> **OBJECTIF**
Résumez en deux phrases la biographie d'Eva Durrleman.

> **EXTRAIT CHOISI**
* * * * *

Biographie[modifier | modifier le code]

Eva Durrleman est la sixième fille de Jean Durrleman (1852-1936), pasteur évangéliste, et de Lydie Pons (morte en 1920), originaire d’une famille d’agriculteurs vaudois du Piémont. Jean nait en Suisse, dans le canton de Thurgovie. Il a été converti à la foi évangélique à Londres par l’Armée du salut[1]. Le couple a sept enfants : Freddy (1881-1944), Lily (1882), Lina (1883), Arthur (1885), Nelly (1888), Eva (1891), Clara (1893). Les trois dernières filles resteront proches les unes des autres toute leur vie. Le pasteur se lie d’amitié avec la famille aisée de Richemond, qui invite toute la famille Durrleman à passer des vacances dans leur propriété La Bonnauderie. Au presbytère, l’ambiance est très joyeuse et affectueuse. Ses deux frères aînés deviennent pasteurs. Son frère aîné, Freddy, épouse Elisabeth Kaltenbach et ils ont neuf enfants. Freddy crée à Boulogne-sur-Seine en 1920 La Cause (conférences, causeries protestantes à la radio, édition de journaux protestants, de livres, etc.). Les quatre sœurs d’Eva restent célibataires, comme elle.

* * * * *

(Entrées enregistrées)
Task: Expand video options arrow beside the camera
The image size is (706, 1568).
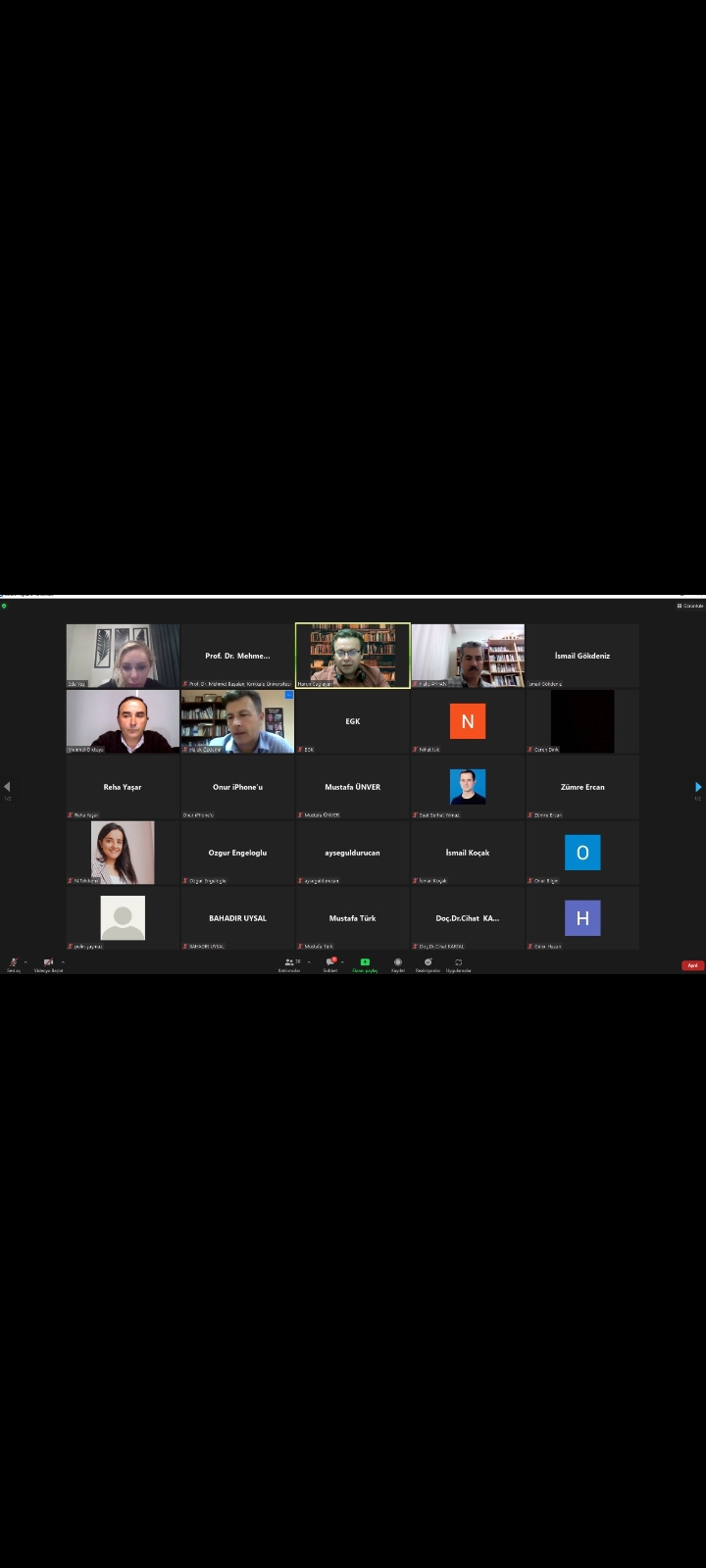Action: point(63,961)
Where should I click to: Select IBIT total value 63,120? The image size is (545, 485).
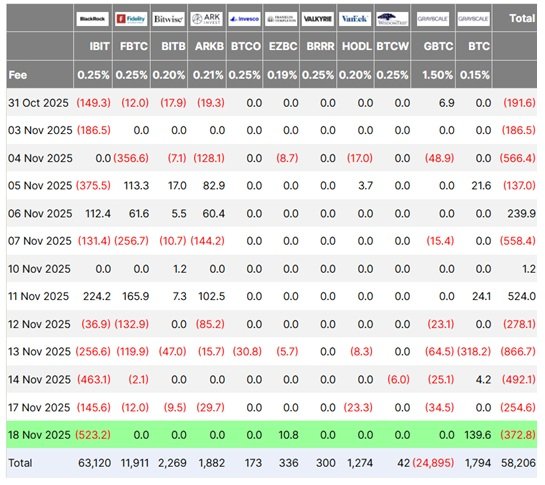[94, 463]
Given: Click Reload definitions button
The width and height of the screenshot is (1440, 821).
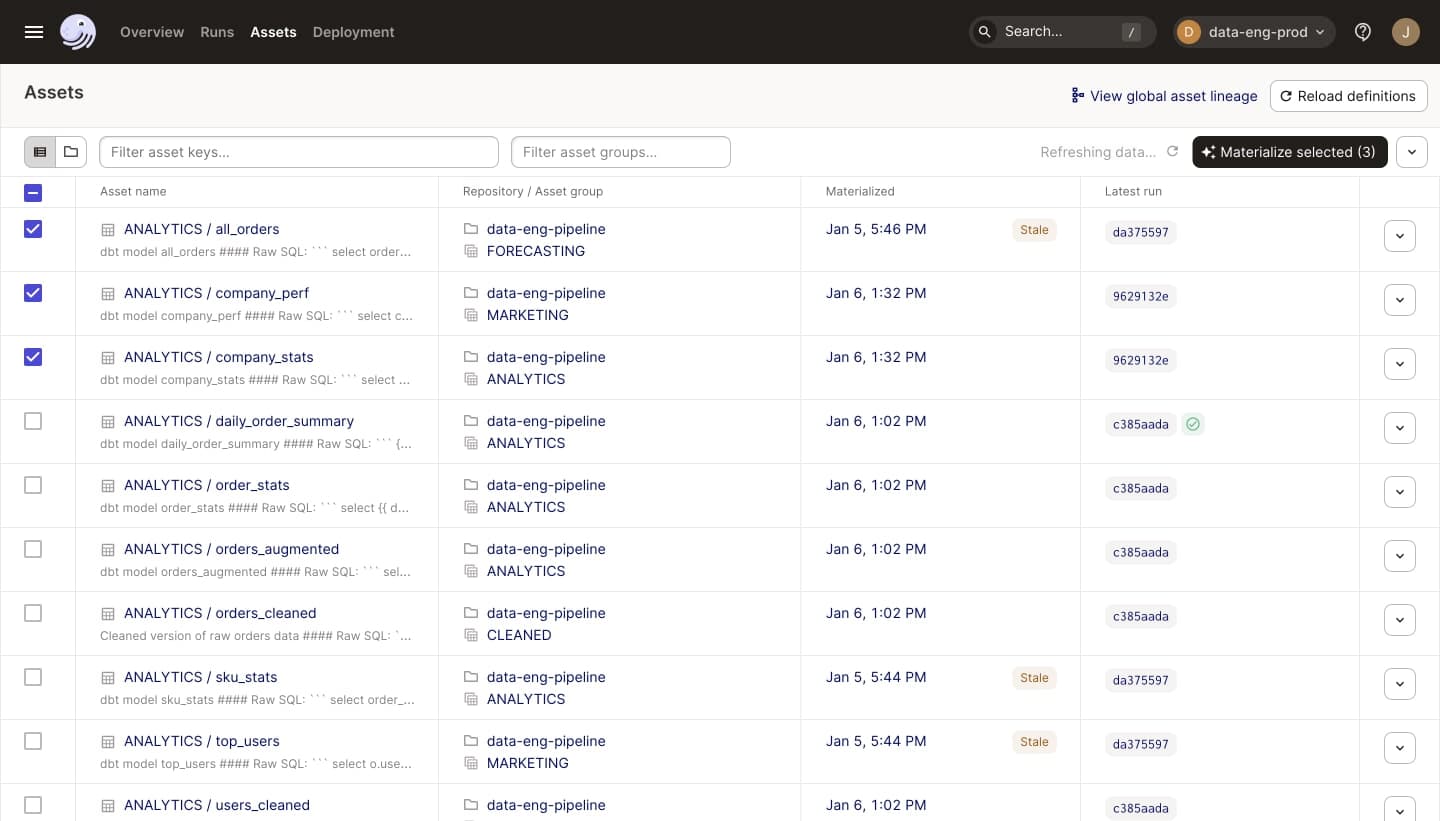Looking at the screenshot, I should pos(1348,96).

* * * * *

> **RÉPONSE ATTENDUE**
Eva Durrleman est la sixième des sept enfants de Jean Durrleman, pasteur évangéliste né en Suisse et converti à Londres par l'Armée du salut, et de Lydie Pons, issue d'une famille d'agriculteurs vaudois du Piémont. Ses deux frères aînés deviennent pasteurs, l'aîné, Freddy, créant La Cause à Boulogne-sur-Seine en 1920, tandis qu'Eva et ses quatre sœurs restent célibataires.